Список заданий:
a) Ответьте на вопросы по фрагменту о тахионах:
(i) За счет чего происходит ускорение?
(ii) Что, по мнению автора, сможет рассудить спор физиков?
(iii) Какой результат дали поиски черенковского излучения тахионов?
b) Выведите дословно часть фрагмента о тахионах между словами "Ускоряется за счет" и "ответ еще впереди." включительно.

Выбранный фрагмент:
·····

Ускоряется за счет потери энергии! Опять все не так, «как у людей»!
Правда, не все физики согласны с этим выводом. Некоторые приводят соображения в пользу того, что тахионы все же не должны излучать в вакууме. Пока не ясно, кто прав. Рассудить сможет, наверное, лишь опыт. Во всяком случае, предпринимавшиеся до сих пор поиски черенковского излучения тахионов не увенчались успехом. Никаких излучений в вакууме не обнаружено. Впрочем, не ясно, были ли вообще там тахионы. Опыт ставился так, что если бы удалось заметить излучение, тогда можно было бы с уверенностью говорить о сверхсветовых частицах, излучение служило бы сигналом их присутствия. Если же излучения нет, то вывод неоднозначен: либо тахионы не излучают, либо таких частиц вообще не было в данном опыте. Так что окончательный ответ еще впереди.

·····

Блок данных:
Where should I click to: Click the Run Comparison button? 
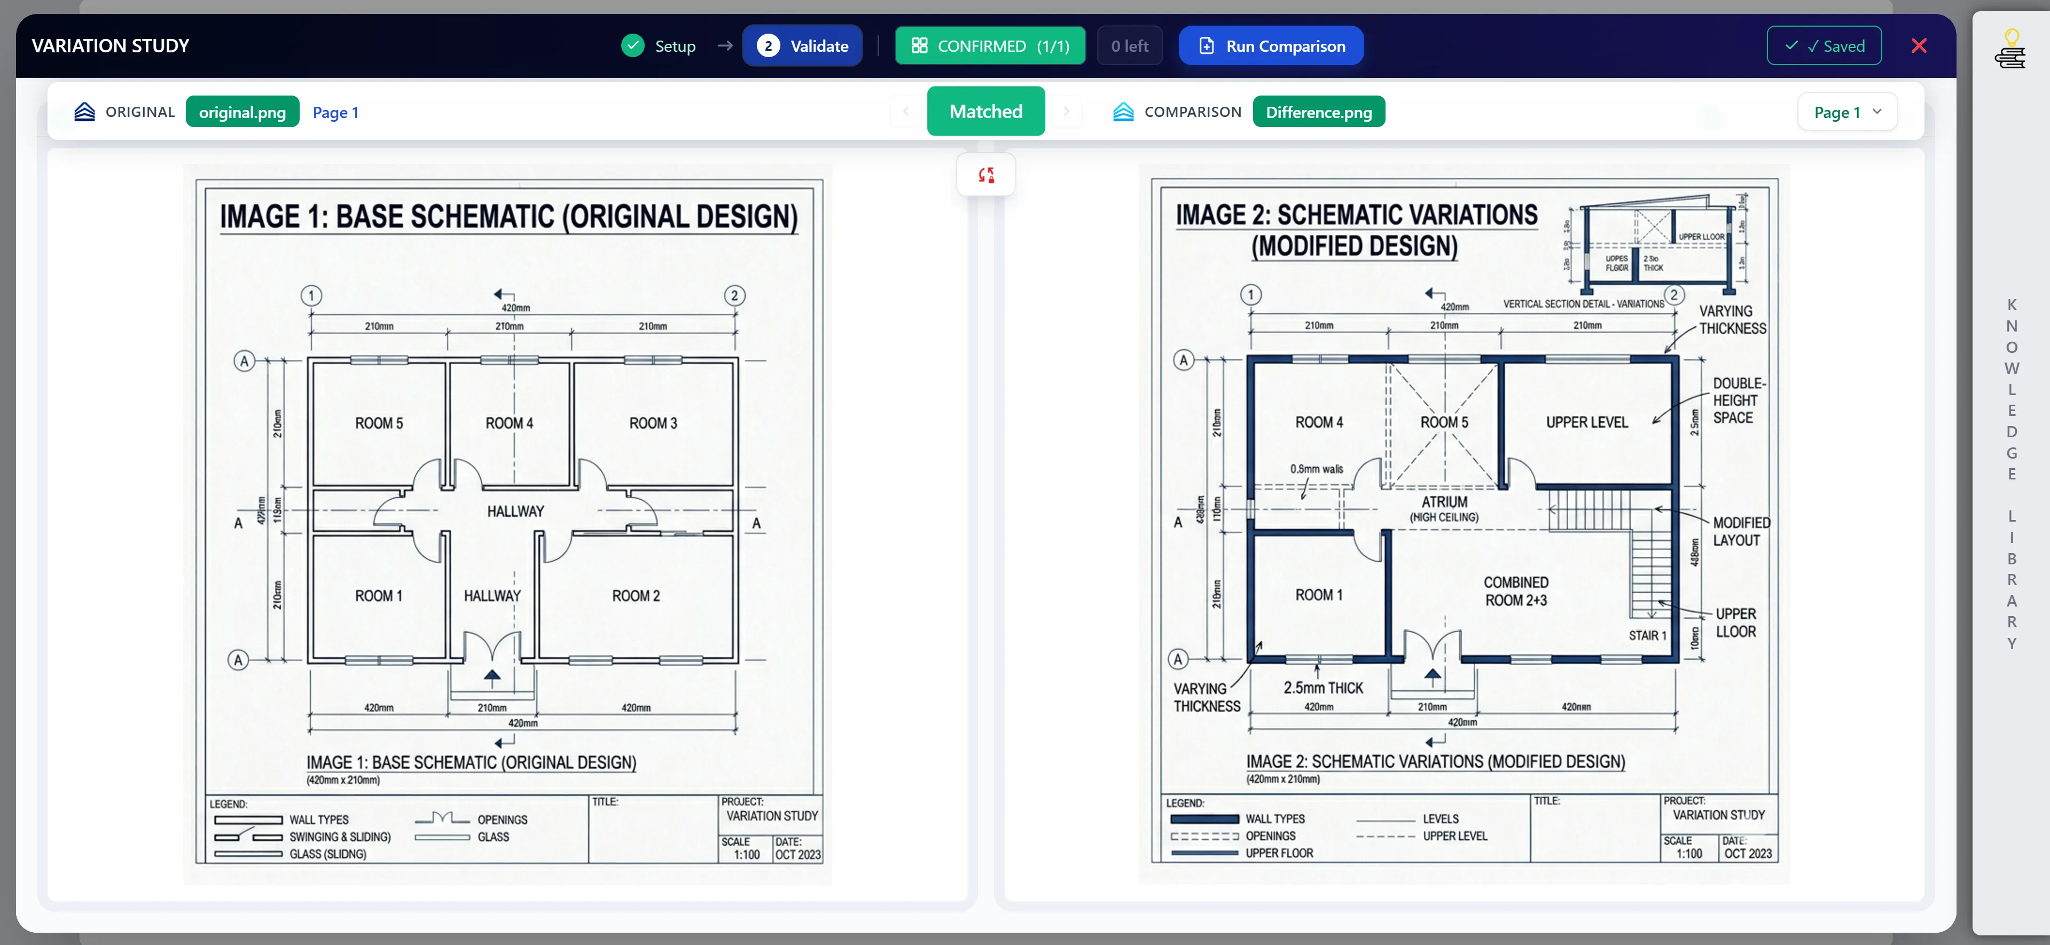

·····

Ответы по заданиям:
a)
(i) За счет потери энергии.
(ii) Наверное, лишь опыт.
(iii) Они не увенчались успехом: никаких излучений в вакууме не обнаружено.

b)
Ускоряется за счет потери энергии! Опять все не так, «как у людей»!
Правда, не все физики согласны с этим выводом. Некоторые приводят соображения в пользу того, что тахионы все же не должны излучать в вакууме. Пока не ясно, кто прав. Рассудить сможет, наверное, лишь опыт. Во всяком случае, предпринимавшиеся до сих пор поиски черенковского излучения тахионов не увенчались успехом. Никаких излучений в вакууме не обнаружено. Впрочем, не ясно, были ли вообще там тахионы. Опыт ставился так, что если бы удалось заметить излучение, тогда можно было бы с уверенностью говорить о сверхсветовых частицах, излучение служило бы сигналом их присутствия. Если же излучения нет, то вывод неоднозначен: либо тахионы не излучают, либо таких частиц вообще не было в данном опыте. Так что окончательный ответ еще впереди.